Transforming data into actionable insight is key to its value. Leaders from companies in a variety of industries that are materially investing in technology architectures want return on their investment, and they want it now. Unfortunately, many of these leaders are missing a crucial first step that precedes generating useful analyses.
A range of challenges are putting the brakes on leaders’ efforts to extract value from their data and system investments. Crucially, data used in analysis first have to be clean, and data ingestion and curation efforts are time consuming – the process (still quite labor intensive) requires 70%-90% of a typical data professional's time. Most companies hire data professionals for their specialised and expensive analytical skills, not for their ability to clean data. Second, technology architectures lack end-to-end data pipelines, data ontologies and taxonomies. Instead of performing data ingestion and curation effects in a centralised manner, the simultaneous processing of data in multiple departments within a firm results in fragmentation, limiting the ability to spread and use data insights across the organisation. It's just not efficient.
The current state of data engineering has become a key drag on making Machine Intelligence (MI) profitable in the insurance industry.
We define data engineering as the process of refining data into fuel – clean, easily accessible, allowing its insights to be available to use and benefit from anywhere in an organisation. At-scale success requires an automated end-to-end data pipeline performing ingestion, curation, transformation, visualisation, and finally widescale distribution of data. Think of this pipeline as a production line, similar to what one may find in a factory.
Usefully transformed data provide competitive advantage in the insurance industry.
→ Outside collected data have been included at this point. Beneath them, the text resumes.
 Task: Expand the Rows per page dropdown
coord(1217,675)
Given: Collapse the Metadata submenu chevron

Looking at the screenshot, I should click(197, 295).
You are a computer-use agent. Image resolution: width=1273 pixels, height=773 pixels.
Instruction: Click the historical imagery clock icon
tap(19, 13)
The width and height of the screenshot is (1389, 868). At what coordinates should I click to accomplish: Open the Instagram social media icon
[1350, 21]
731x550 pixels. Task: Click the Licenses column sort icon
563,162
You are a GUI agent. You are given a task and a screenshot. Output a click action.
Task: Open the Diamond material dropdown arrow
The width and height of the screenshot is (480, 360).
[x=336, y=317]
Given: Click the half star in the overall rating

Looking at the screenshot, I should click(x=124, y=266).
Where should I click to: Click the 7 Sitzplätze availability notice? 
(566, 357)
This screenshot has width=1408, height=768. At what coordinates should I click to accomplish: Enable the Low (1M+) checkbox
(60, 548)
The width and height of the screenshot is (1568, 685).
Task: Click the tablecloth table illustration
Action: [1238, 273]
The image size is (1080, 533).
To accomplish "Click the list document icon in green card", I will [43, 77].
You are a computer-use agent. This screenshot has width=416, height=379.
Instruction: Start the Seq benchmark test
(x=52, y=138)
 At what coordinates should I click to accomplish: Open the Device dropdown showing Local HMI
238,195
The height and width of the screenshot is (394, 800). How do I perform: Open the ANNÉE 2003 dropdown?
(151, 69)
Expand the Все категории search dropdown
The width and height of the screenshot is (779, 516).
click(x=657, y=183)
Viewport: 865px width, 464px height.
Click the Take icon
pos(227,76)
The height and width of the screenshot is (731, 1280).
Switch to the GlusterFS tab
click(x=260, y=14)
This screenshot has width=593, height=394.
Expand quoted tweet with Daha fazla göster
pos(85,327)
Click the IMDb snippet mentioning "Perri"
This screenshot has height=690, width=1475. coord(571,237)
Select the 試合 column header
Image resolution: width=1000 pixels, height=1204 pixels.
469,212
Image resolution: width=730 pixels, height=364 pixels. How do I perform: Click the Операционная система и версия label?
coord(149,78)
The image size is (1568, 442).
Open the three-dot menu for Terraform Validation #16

Firms can differentiate themselves through identifying, ingesting, and curating novel (not generally available) data and even further, developing more useful derived analytics & insights with these data. These data-driven differentiation opportunities can be found at nearly every step in the risk-transfer value chain -- from product development through core underwriting and claims management to portfolio analysis.
Historically, firms mastered traditional data sources at the needed scale for success in one or more of those steps. However, the ingestion, curation, and transformation of data within each of those steps became tailored to the particular needs and data types of the activity of the department processing the data. That tactically fragmented data engineering landscape has a cost today and places a significant cap on data transformation efforts for tomorrow.
Most insurers today have multiple bespoke ingestion and curation processes, embedded in various analytical processes. None are optimised for cost-efficient engineering, but rather for the desired target analysis. The costs add up. As different areas try to leverage each other's predictive analytics, data professionals, underwriters, actuaries and claims managers must reconcile how data have been differently engineered in different areas before moving onto analysis. This carries not only time and effort cost, but often prevents cross-department leverage from occurring at all.
Looking further, the missing ability to engineer data "at scale" is what prevents firms from extracting value from their investments in data scientists and data analytics tools. A good analogy is that those investments are like powerful engines purchased by the company, however the company cannot deliver them fuel or the fuel they do deliver, is full of sand, which materially degrade engine performance. In the insurance industry, traditional data are already riddled with regulatory and privacy challenges, and the need for decision certainty and traceability already slows the exploration of non-traditional data. Fragmenting internal data engineering capabilities compounds the problem.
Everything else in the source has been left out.